The cost of shipping Middle East crude to Asia, the world's busiest market for supertankers, may fall for a 12th day on signs oil companies are canceling bookings and waiting for the market to drop. Companies provisionally hire ships subject to port approvals and other conditions. It can take between one day and one week for an oil company to commit irrevocably to a ship rental and it costs nothing to cancel a conditional booking. Oil companies are "just fixing and failing and fixing and failing," Per Mansson, a tanker broker at Nor Ocean Stockholm AB, said by phone today. "They make a deal, wake up the next morning, see the market is lower, and fail it."

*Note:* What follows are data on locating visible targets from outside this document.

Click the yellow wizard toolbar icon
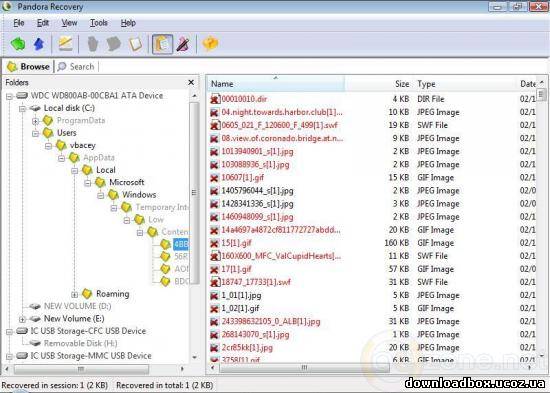Screen dimensions: 550x393 (x=65, y=44)
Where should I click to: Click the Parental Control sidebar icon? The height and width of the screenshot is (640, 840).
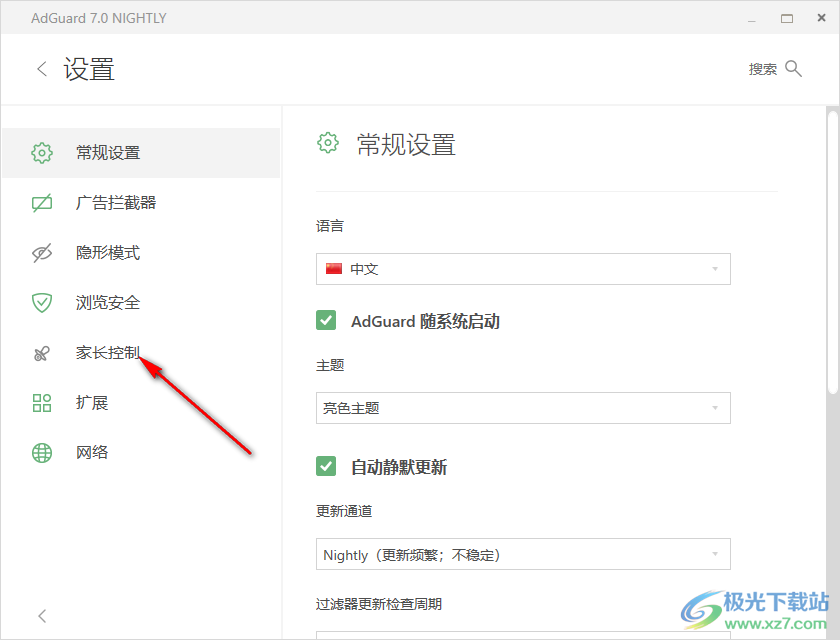42,353
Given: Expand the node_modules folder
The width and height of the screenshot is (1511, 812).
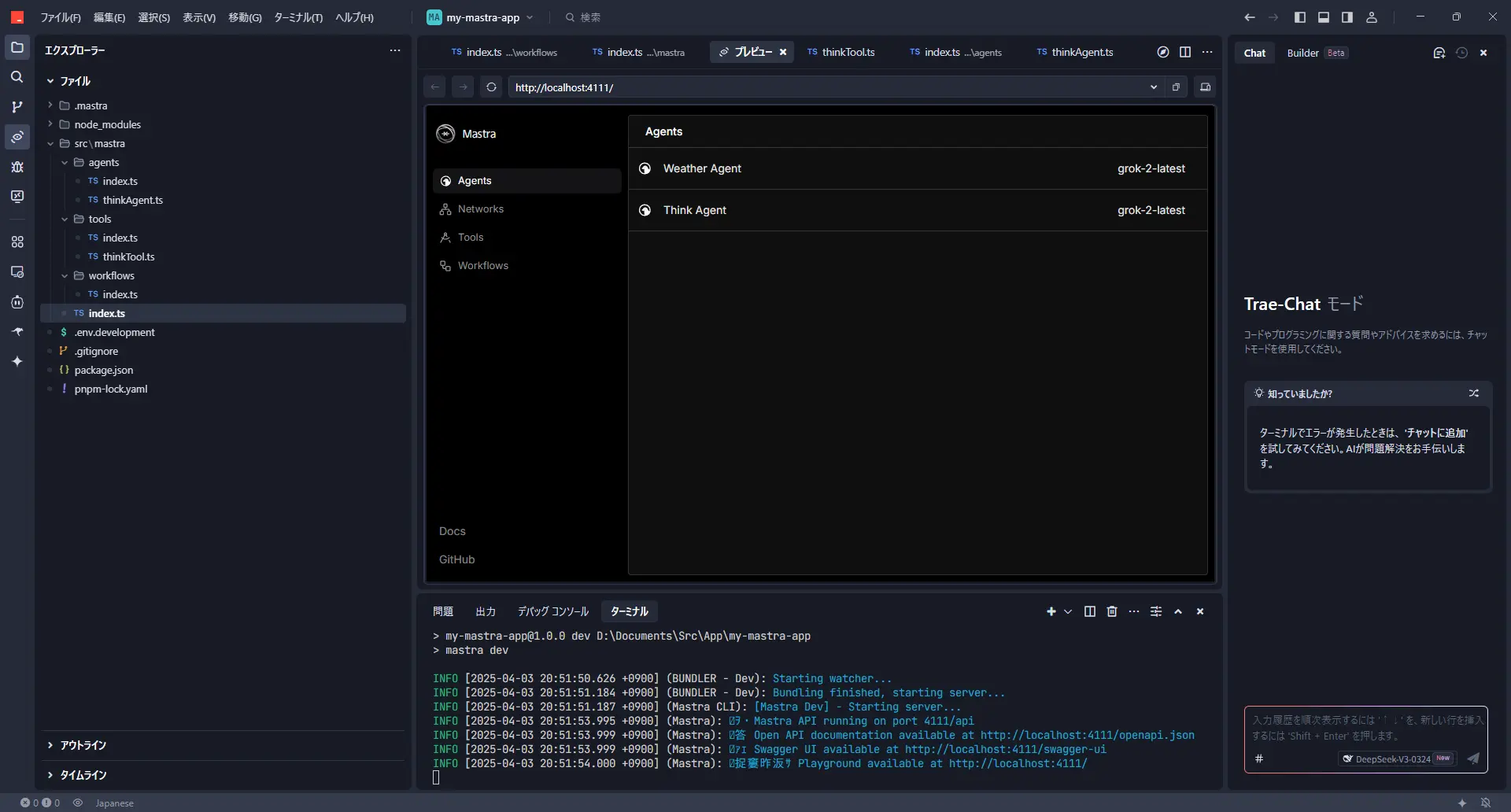Looking at the screenshot, I should tap(107, 124).
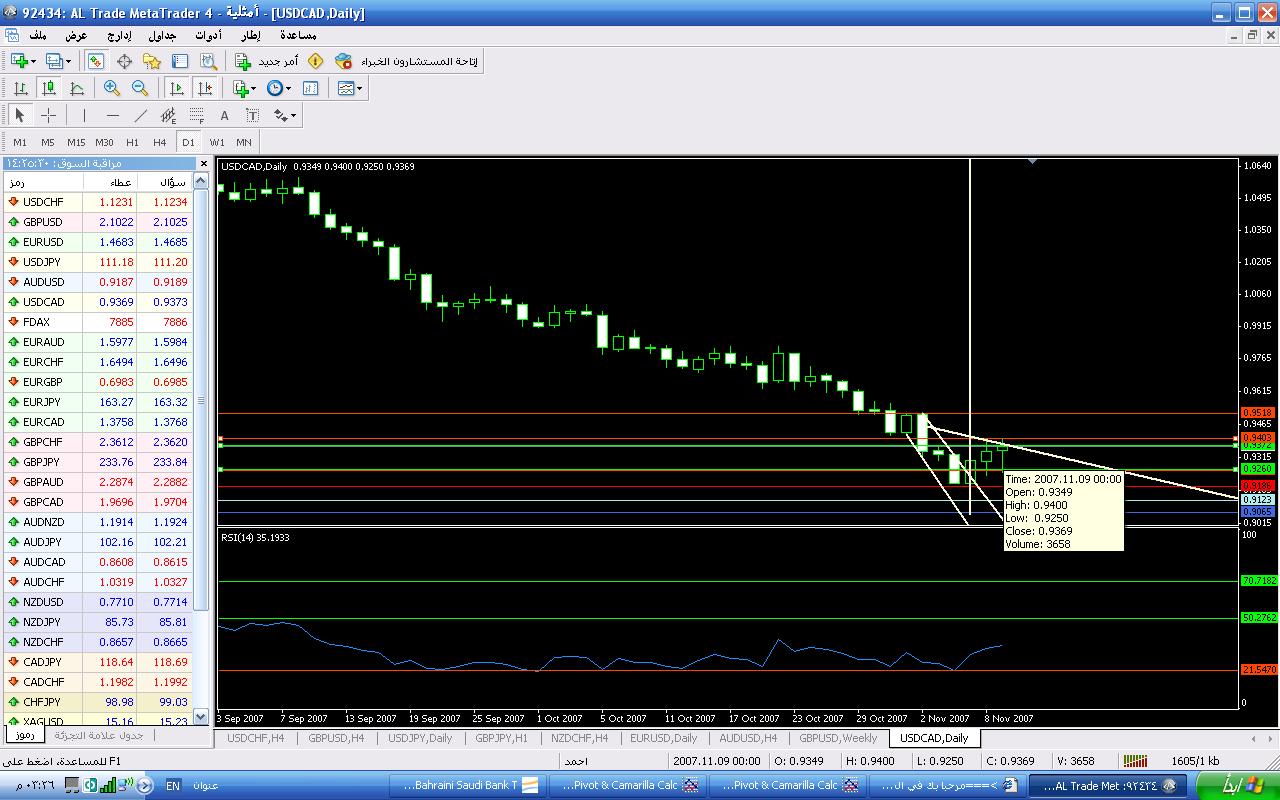Expand the Templates dropdown arrow
Image resolution: width=1280 pixels, height=800 pixels.
point(359,88)
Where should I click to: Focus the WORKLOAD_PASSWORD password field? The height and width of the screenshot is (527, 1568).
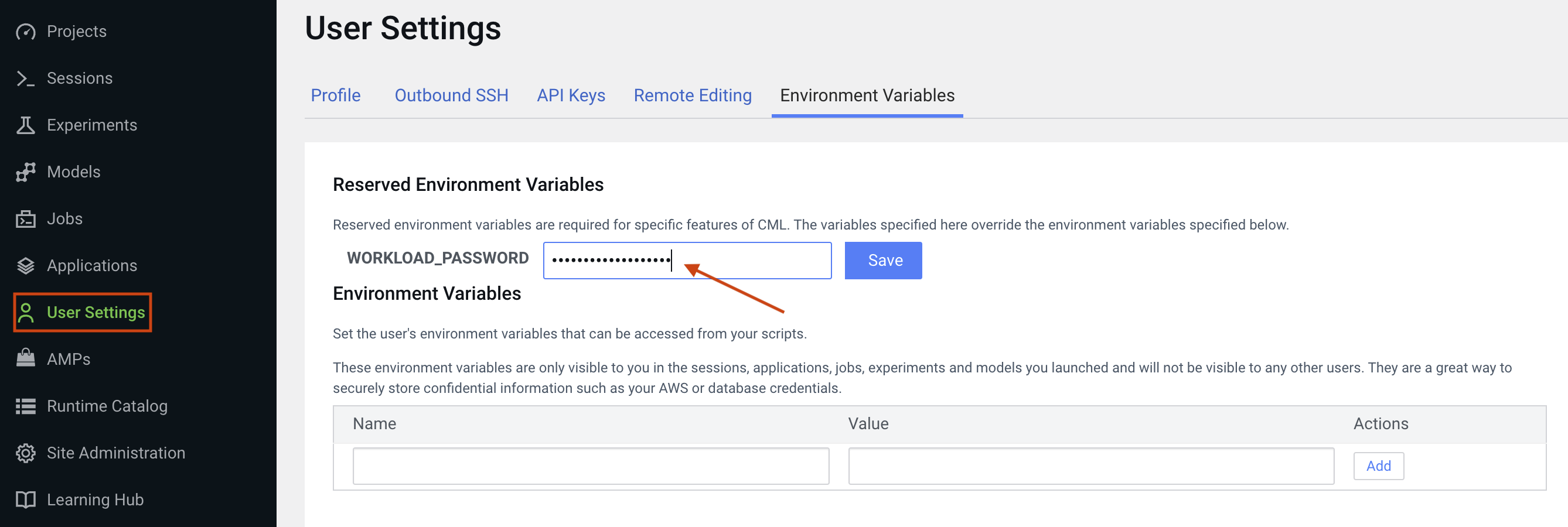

Chartering officials withheld cargoes since the end of 2007 to temper the fastest gain in tanker rates in at least 16 years in November and December on the benchmark voyage between the Middle East and Asia. That may have created a backlog of cargoes that will curb further declines, according to Mansson.
No new tanker bookings were reported today by shipbrokers. The London-based Baltic Exchange's benchmark assessment for voyages to Asia fell 4 percent to 166.88 Worldscale points yesterday, almost half the level it reached on Dec. 18.
There are 114 modern tankers available for hire within the next 30 days, according to a report today from Paris-based Barry Rogliano Salles. Yesterday there were 115.
Flat Rates
Worldscale points are a percentage of a nominal rate, or flat rate, for more than 320,000 specific routes. Flat rates for every voyage, quoted in U.S. dollars a ton, are revised annually by the Worldscale Association in London to reflect changing fuel costs, port tariffs and exchange rates.
Each flat-rate assessment gives owners and oil companies a starting point for negotiating hire rates without having to calculate the value of each deal from scratch.
At 166.88 Worldscale points, owners of double-hulled very large crude carriers, or VLCCs, can earn about $134,947 a day on a 39-day round trip from Saudi Arabia to South Korea, based on a formula by R.S. Platou, an Oslo-based shipbroker, and Bloomberg marine fuel prices.
Frontline Ltd., the world's biggest VLCC operator, said Nov. 15 it needs $30,000 a day to break even on each of its supertankers.
Bookings for VLCCs sailing from the Middle East to Asia account for 47 percent of global demand for the carriers, according to New York-based McQuilling Brokerage Partners LLP. Shipments to the U.S. and Caribbean, the second-biggest market, account for 14 percent of demand for supertankers.